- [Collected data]
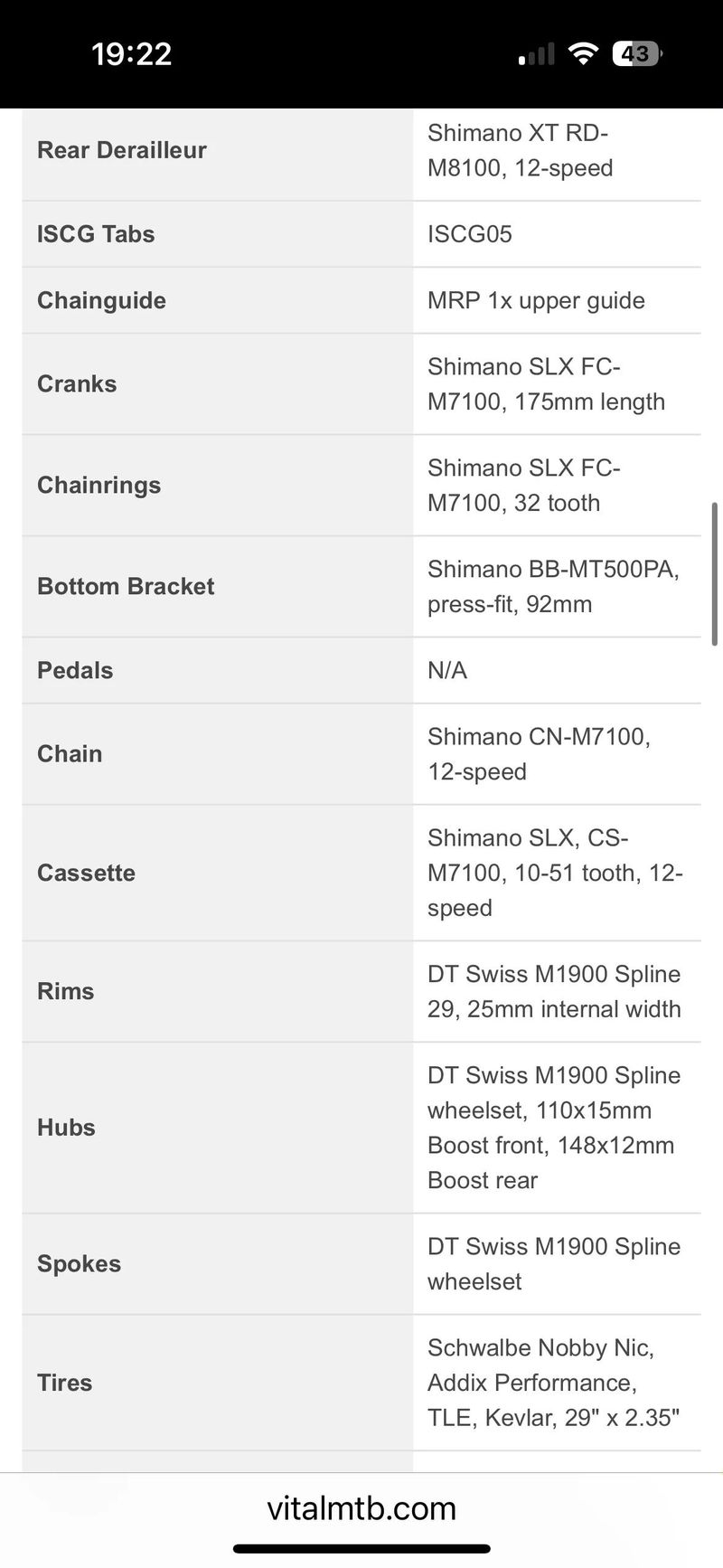Tap Shimano CN-M7100 chain value
Viewport: 723px width, 1568px height.
(540, 754)
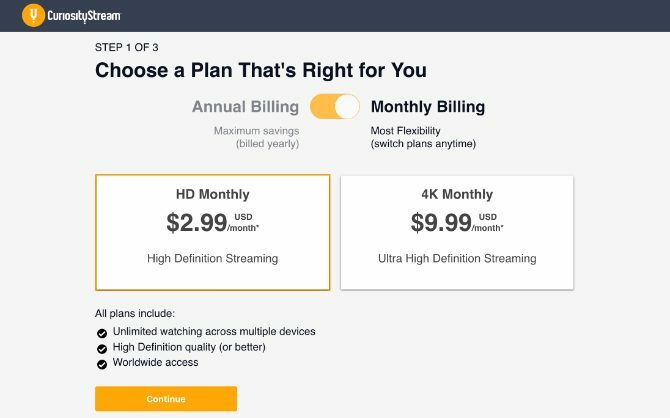This screenshot has width=670, height=418.
Task: Click the Continue button
Action: coord(166,399)
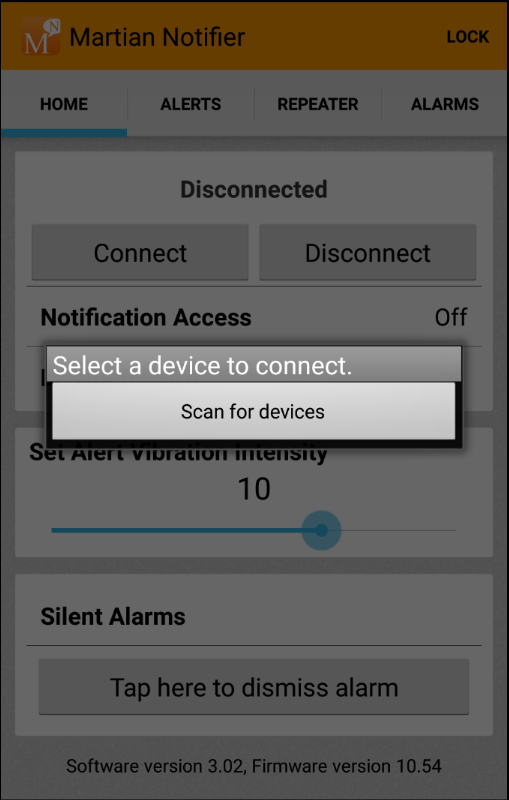
Task: Tap the Disconnected status text
Action: tap(253, 189)
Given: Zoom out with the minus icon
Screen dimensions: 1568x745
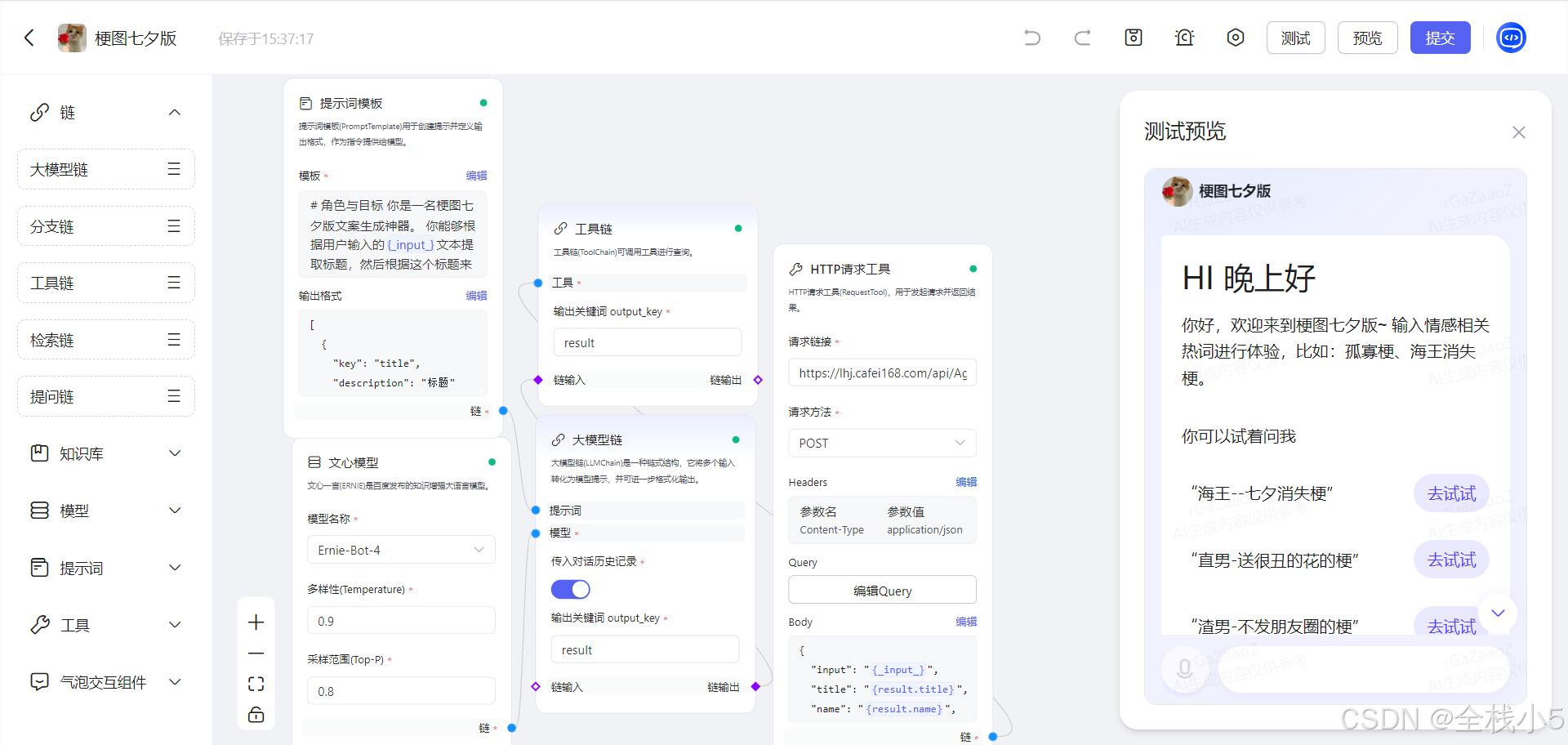Looking at the screenshot, I should pyautogui.click(x=256, y=654).
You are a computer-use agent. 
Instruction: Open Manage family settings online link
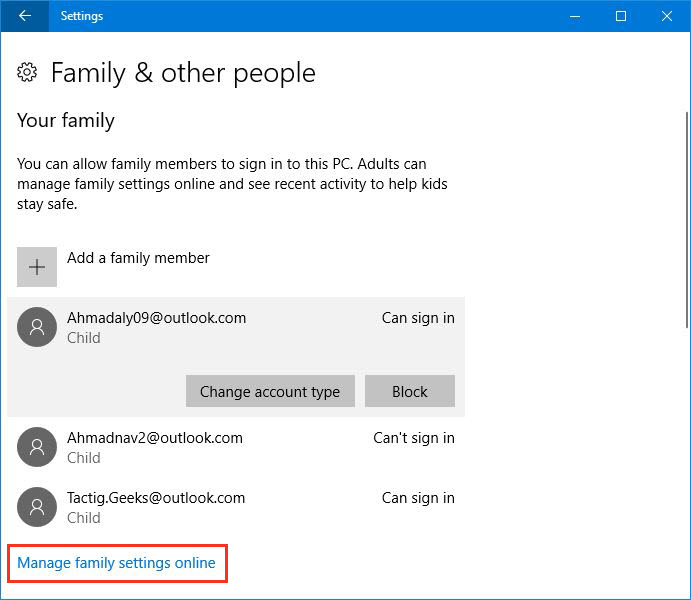click(x=116, y=563)
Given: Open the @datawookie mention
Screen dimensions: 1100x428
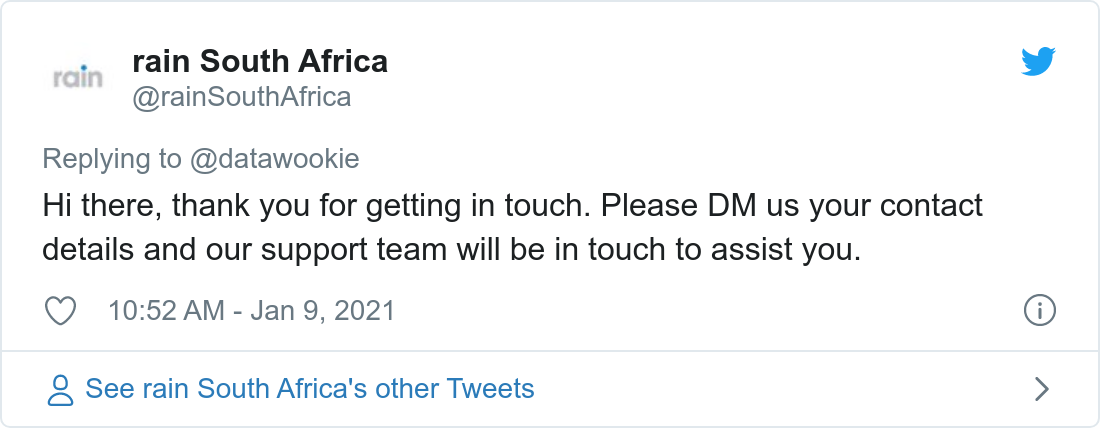Looking at the screenshot, I should click(274, 159).
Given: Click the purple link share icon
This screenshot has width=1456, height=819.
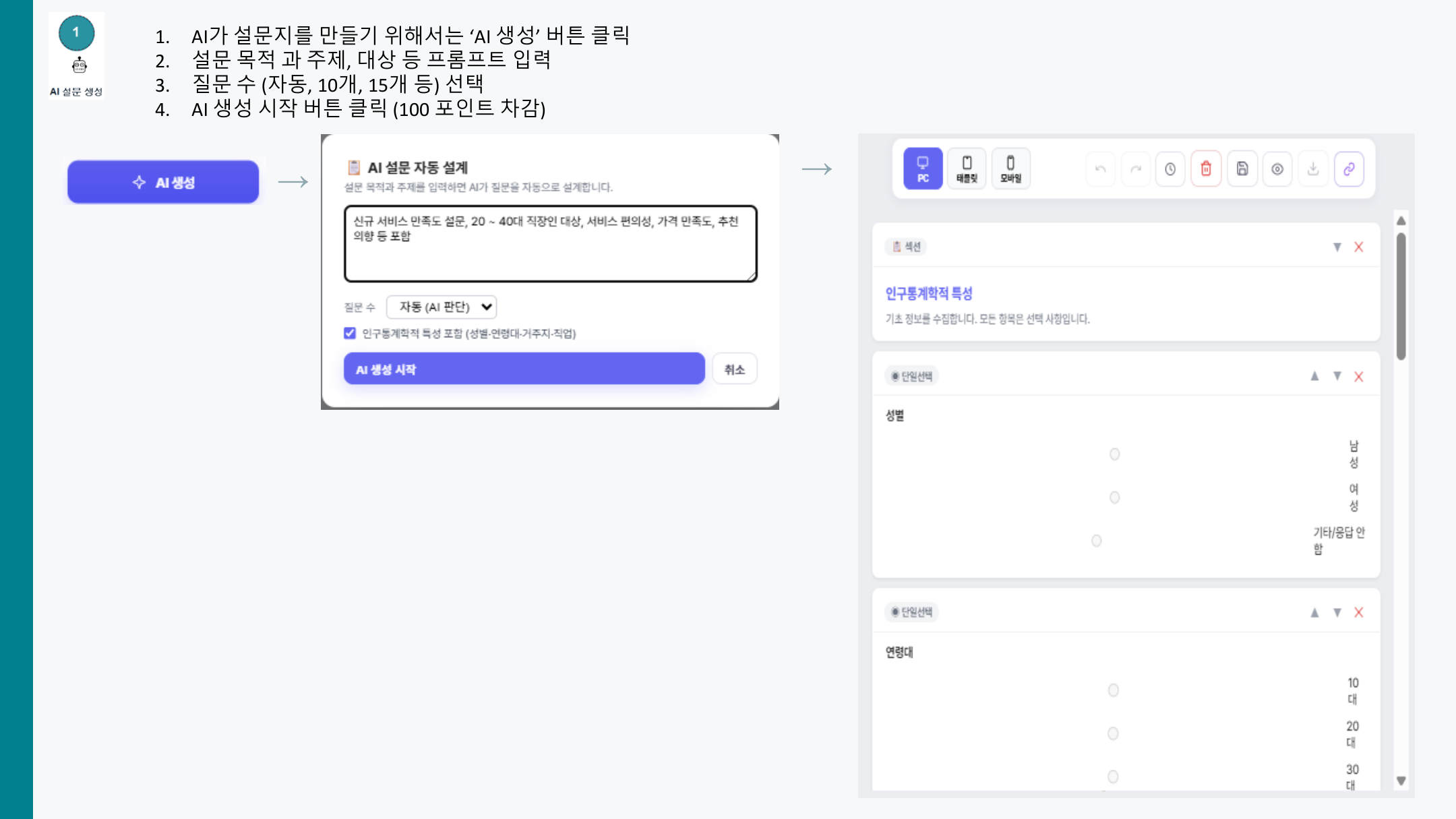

- [EXERCISE REQUIREMENTS]
This task calls for the lines from the line holding "Given: Open the @datawookie mention" through the last line above, restated word for word with both ends included and the pictures dropped.

- [PROBLEM SOLUTION]
Given: Open the @datawookie mention
Screen dimensions: 1100x428
Looking at the screenshot, I should click(274, 159).
Given: Click the purple link share icon
This screenshot has width=1456, height=819.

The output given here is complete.